Selenium prevents tumor development in a rat model for chemical carcinogenesis

Previous studies in animals and humans have shown that selenium compounds can prevent cancer development. In this work we studied the tumor preventive effect of selenium supplementation, administrated as selenite, in the initiation, promotion and progression phases in a synchronized rat model for chemically induced hepatocarcinogenesis, the resistant hepatocyte model. Selenite in supra-nutritional but subtoxic doses (1 and 5 p.p.m.) was administrated to the animals through the drinking water. Such supplementation during the initiation phase did not have a tumor preventive effect. However, selenite treatment during the promotion phase decreased the volume fraction of pre-neoplastic liver nodules from 38% in control animals to 25 (1 p.p.m.) and 14% (5 p.p.m.) in the selenite-supplemented groups. In addition the cell proliferation within the nodules decreased from 42% in the control to 22 (1 p.p.m.) and 17% (5 p.p.m.). Immunohistochemical staining for the selenoenzyme thioredoxin reductase 1 revealed an increased expression of the enzyme in liver nodules compared with the surrounding tissue.
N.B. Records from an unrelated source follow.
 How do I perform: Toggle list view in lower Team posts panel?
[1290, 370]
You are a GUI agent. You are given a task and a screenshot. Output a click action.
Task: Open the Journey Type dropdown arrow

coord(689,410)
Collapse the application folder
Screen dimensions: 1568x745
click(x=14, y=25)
The activity was reduced to 50% in liver homogenates from selenium-treated animals but the activity of the selenoenzyme glutathione peroxidase was essentially unaltered. Selenite treatment (5 p.p.m.) during the progression phase resulted in a significantly lower volume fraction of liver tumors (14 compared with 26%) along with a decrease in cell proliferation within the tumors (34 compared with 63%). Taken together our data indicate that the carcinogenetic process may be prevented by selenium supplementation both during the promotion and the progression phase.